(Stored items)
————————
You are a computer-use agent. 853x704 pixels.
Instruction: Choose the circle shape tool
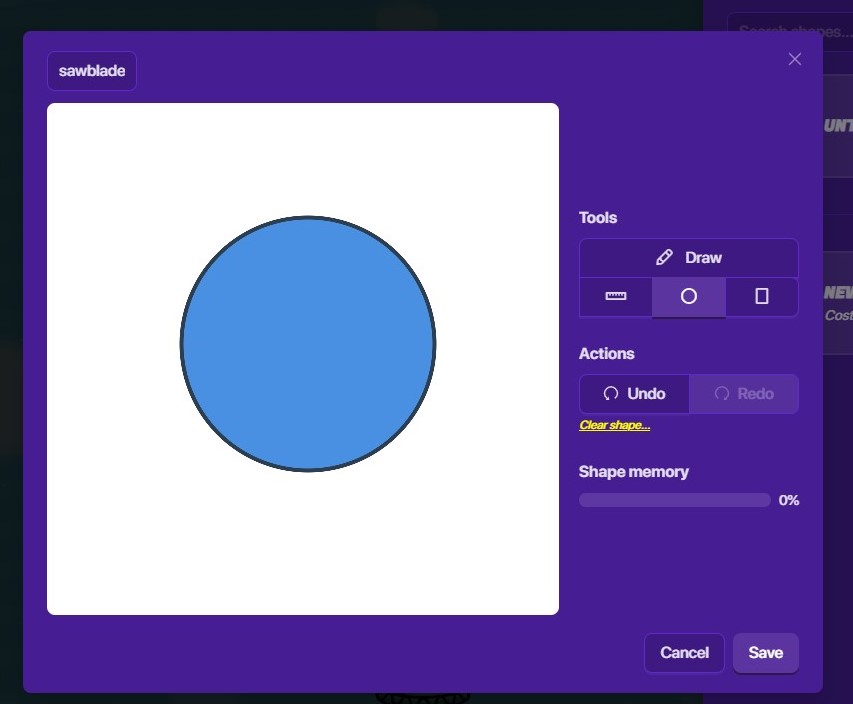point(688,297)
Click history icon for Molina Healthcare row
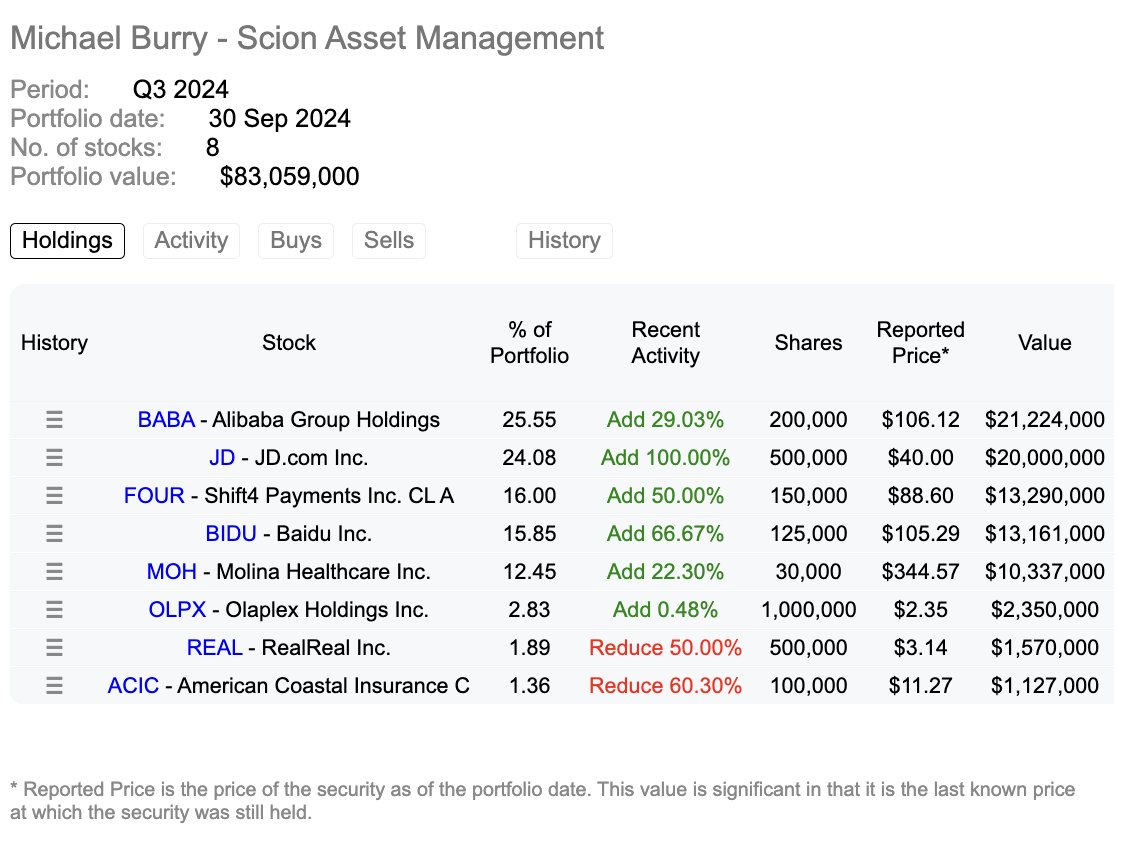This screenshot has height=848, width=1130. click(54, 571)
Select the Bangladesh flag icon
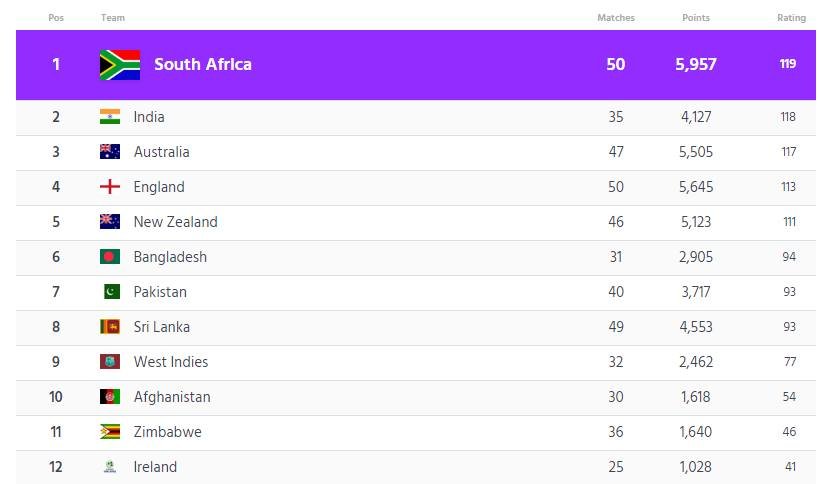This screenshot has height=484, width=819. click(110, 256)
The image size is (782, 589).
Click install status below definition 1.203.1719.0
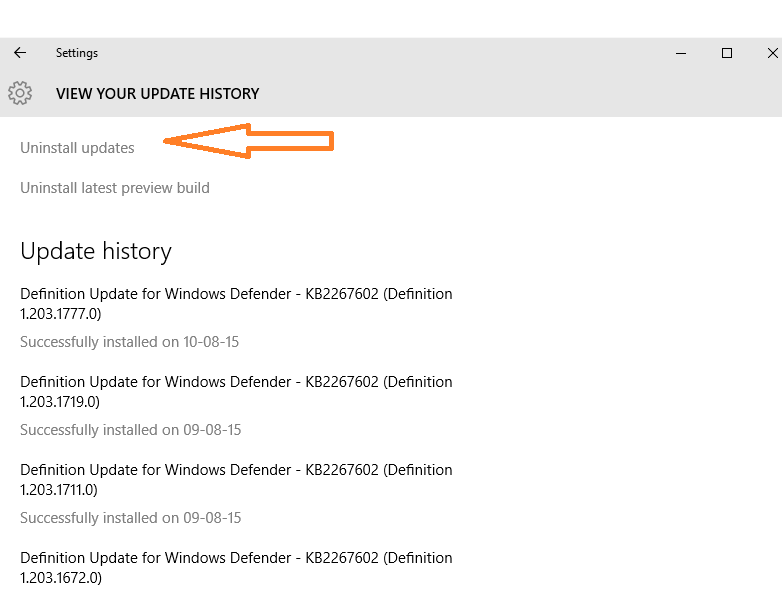tap(131, 429)
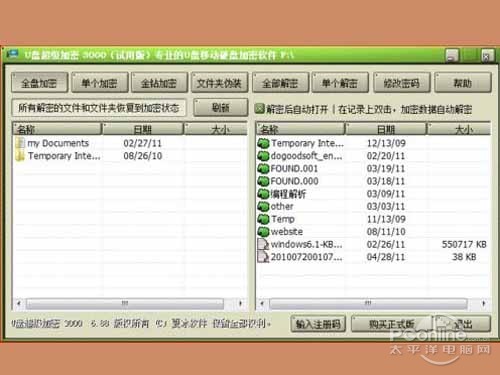Click the left list scroll right arrow
The height and width of the screenshot is (375, 500).
click(x=240, y=303)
————————
**WHAT TO WORK ON:**
Output each entry above word for word. The pictures stay out.

**OUTPUT BELOW:**
You are a computer-use agent. 853x704 pixels.
Instruction: Choose the circle shape tool
point(688,297)
Click history icon for Molina Healthcare row
This screenshot has height=848, width=1130. click(54, 571)
Select the Bangladesh flag icon
This screenshot has height=484, width=819. click(110, 256)
The image size is (782, 589).
Click install status below definition 1.203.1719.0
tap(131, 429)
Click the left list scroll right arrow
The height and width of the screenshot is (375, 500).
click(x=240, y=303)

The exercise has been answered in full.